Dallas Floods: Videos, Pictures Show Cars Submerged and Vehicles Abandoned
The Dallas area was struck by major flash floods overnight into Monday morning, leaving cars submerged and vehicles abandoned, videos and photos show.
Rescue efforts are underway as flash floods from northeastern Texas into northern Louisiana and far southern Arkansas are set to persist into Monday morning.
Avery Tomasco, a meteorologist with local news outlet CBS Austin shared pictures of the flooding in Dallas on Twitter.
According to an update from the National Weather Service in Fort Worth, rainfall began in northern Texas on Sunday evening as part of a “multi-day heavy rainfall event.”
The weather service said that while 2-5 inches of rainfall is expected, there is the potential for up to 8 inches of rain in some isolated areas.
The highest flood risk and heavy rainfall threat will be this evening through Monday. The location of the threat will shift from NTX to ETX/CTX by Monday afternoon. Rainfall amounts of 2-5" are expected, though isolated higher amounts of 8+" are possible. #dfwwx #txwx #ctxwx pic.twitter.com/iq89joSmro— NWS Fort Worth (@NWSFortWorth) August 21, 2022
A flash flood warning with a considerable flood threat remains in place for Dallas County until 8 a.m. local time (9 a.m. ET), while two additional flash flood warnings were issued for Ellis County Monday morning.
Almost all of central Texas is under a slight—level 2 of 4—risk for excessive rainfall Monday, CBS Austin meteorologist Austin Burkes said.
Dallas, Fort Worth and Austin, Texas, as well as Shreveport, Louisiana are under a moderate—level 3 of 4—risk of excessive rainfall.
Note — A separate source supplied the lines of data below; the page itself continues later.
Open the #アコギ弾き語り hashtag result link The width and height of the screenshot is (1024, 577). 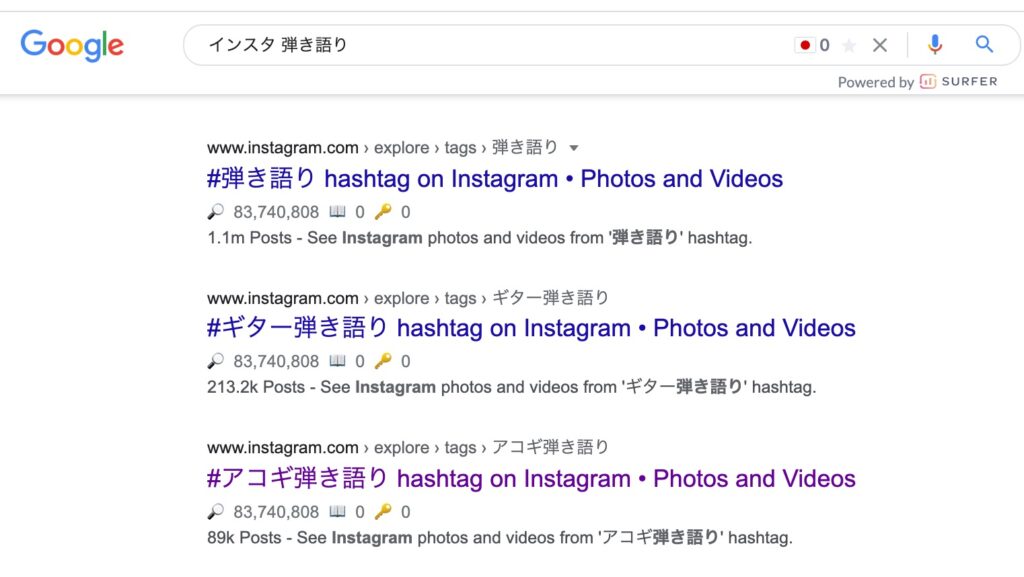click(530, 478)
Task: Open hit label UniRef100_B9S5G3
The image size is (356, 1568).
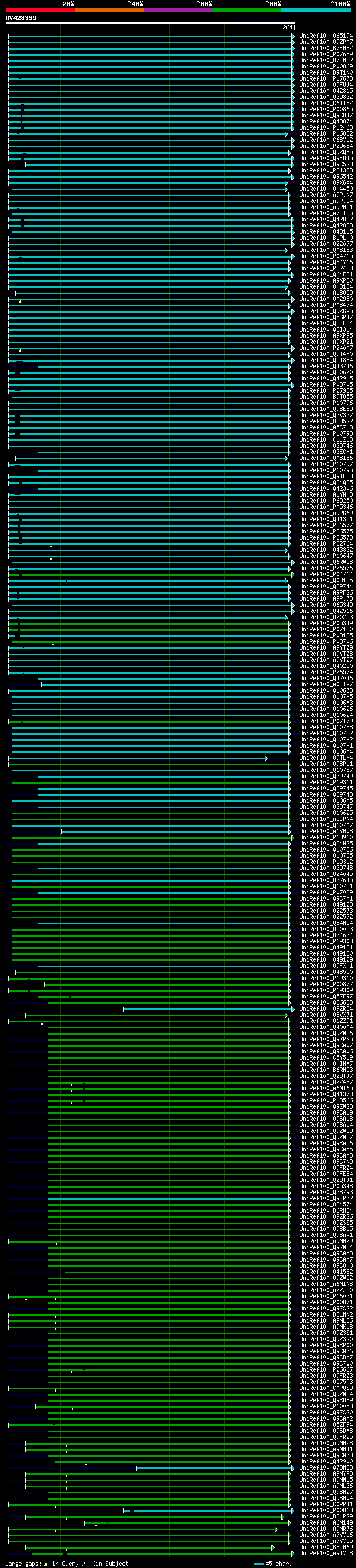Action: tap(325, 164)
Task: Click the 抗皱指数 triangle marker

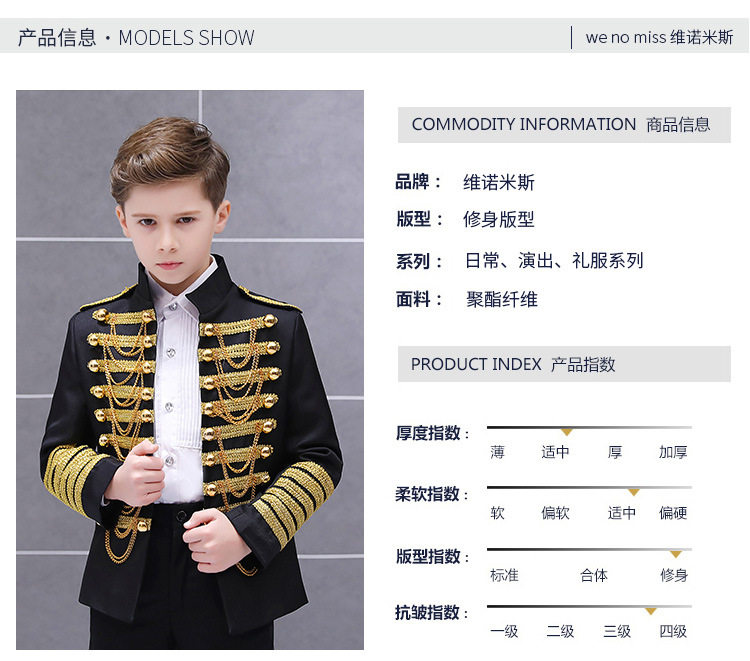Action: (x=651, y=611)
The National Weather Service in Fort Worth said there was a “considerable” risk of damage from the floods, and urged residents not to drive their vehicles on flooded roads.
It was “another 1-in-1,000 interval flood,” said Kathryn Prociv, a meteorologist with NBC News.
In just three hours, 7.8 inches of rainfall were reported across parts of Dallas County, said Jeff Lindner, a meteorologist in Harris County, Texas.
“Flash flooding is ongoing or expected to begin shortly,” the National Weather Service said Monday morning.
Videos and images circulating on social media show abandoned cars and water rescues as fast-rising water engulfed vehicles.
“I was able to back up on a ramp to get off the highway,” Cassondra Anna Mae Stewart, who was caught up in flooding on Interstate 30 in Dallas, told CNN. “I took an alternate route home … although most streets are flooded down there as well.”
Many people were forced to abandon their vehicles as flooding left many low-lying streets and ramps blocked, reported AccuWeather’s Bill Wadell. Other images show multiple empty vehicles submerged in floods, their owners nowhere to be seen.
Footage showed the I-30 freeway submerged in water, with vehicles and tractor-trailer trucks unable to move.
Another video circulating on social media shows a water rescue in the Dallas area.
According to the National Weather Service, heavy rainfall is expected to shift the lower Mississippi Valley later in the week. It said that the chance of thunderstorms will persist through the remainder of the week, with the highest chances expected on Tuesday and Wednesday.
On August 10, the Dallas area ended its second longest dry streak on record after 67 days without rainfall.